CFD-simulation of the rotor head influence to the rotor-fuselage interaction

Abstract

The presented paper investigates a fluid-structure interaction phenomenon of a helicopter in fast forward flight, called tail shake. Due to the interaction of the rotor wake with the tail boom, a high vibration level is introduced under unfavorable conditions. To achieve a more detailed insight into the main rotor wake structure, a Computational Fluid Dynamics (CFD) simulation of a complete helicopter configuration is performed. Due to the high influence of the main rotor head on the wake structure a, detailed model is considered, including the swashplate and the control rods.

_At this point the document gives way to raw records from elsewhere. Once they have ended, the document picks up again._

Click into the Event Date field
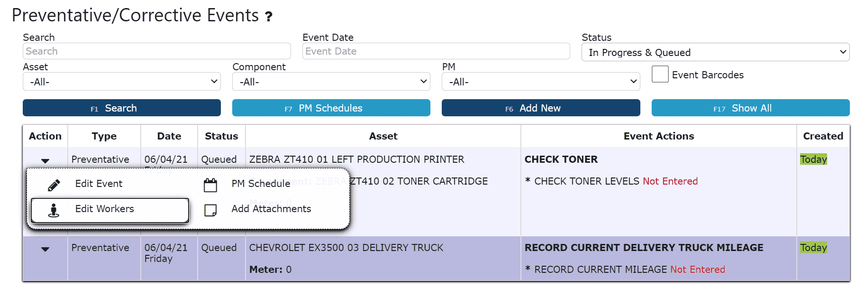The width and height of the screenshot is (865, 289). (436, 51)
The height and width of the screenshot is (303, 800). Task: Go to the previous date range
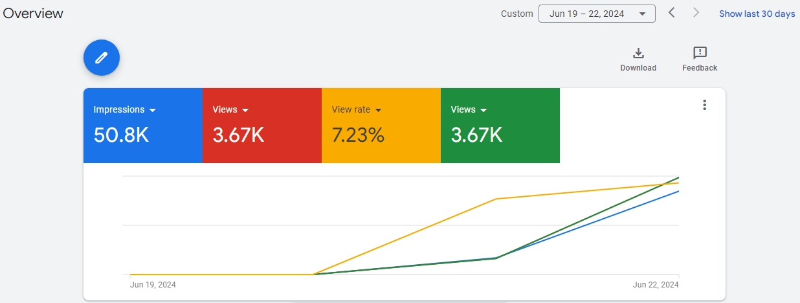pyautogui.click(x=672, y=13)
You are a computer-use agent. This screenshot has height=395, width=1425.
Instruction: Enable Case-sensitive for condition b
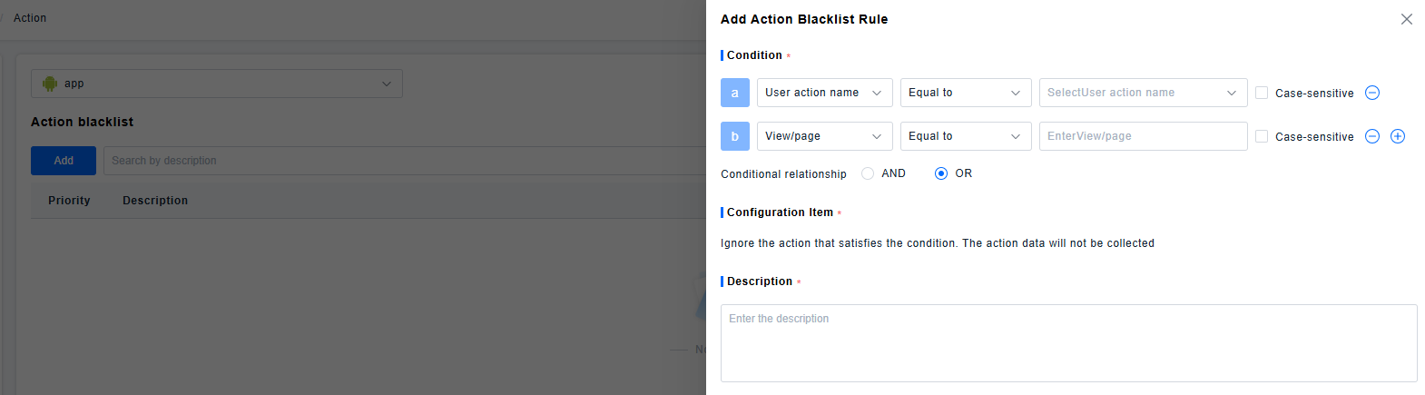(1262, 136)
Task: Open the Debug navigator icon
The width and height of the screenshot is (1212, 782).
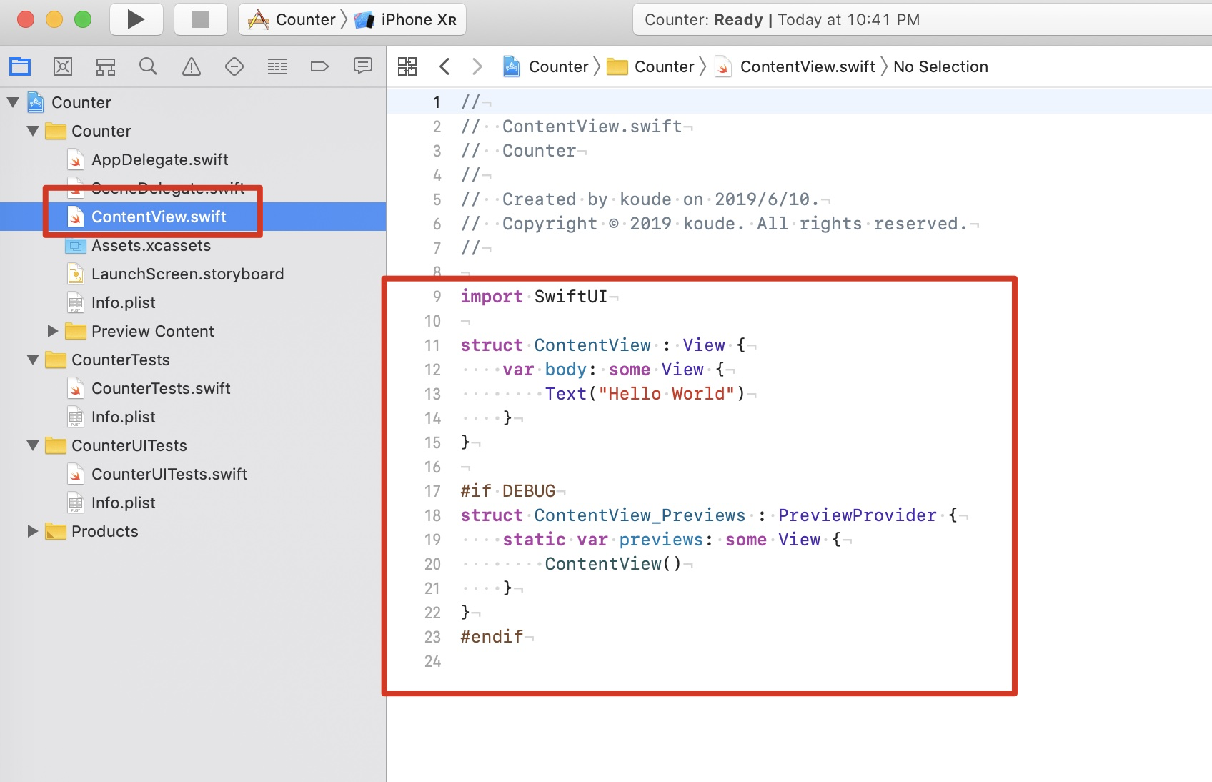Action: pyautogui.click(x=277, y=66)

In order to resolve the influence of the components, the configuration of the rotor head is simulated in several variants. Former investigations showed the necessity to ensure a low numerical dissipation to preserve the rotor wake. For this investigation the compact reconstruction fifth order Weighted Essentially Non-Oscillatory fluid state reconstruction scheme for an improved rotor wake conservation is used. In addition, the flux computation is solved using an upwind HLLC Riemann solver. The analysis of the flow field and forces shows a fundamental change of the unsteady flow behavior. Especially due to interaction effects at the cowling and tail, the character of the incoming flow from the rotor wake has substantial impact. The comparison of the different configurations revealed a strong difference particularly in the low frequency intensity of the wake. Due to the natural frequencies of concern for the dynamic of tail in this low frequency range, the consideration of the rotor hub geometry is essential to investigate rotor-fuselage interaction phenomena with focus on possible dynamic excitation. Therefore, this investigation confirmed the necessity of modeling the rotor hub including the control rods.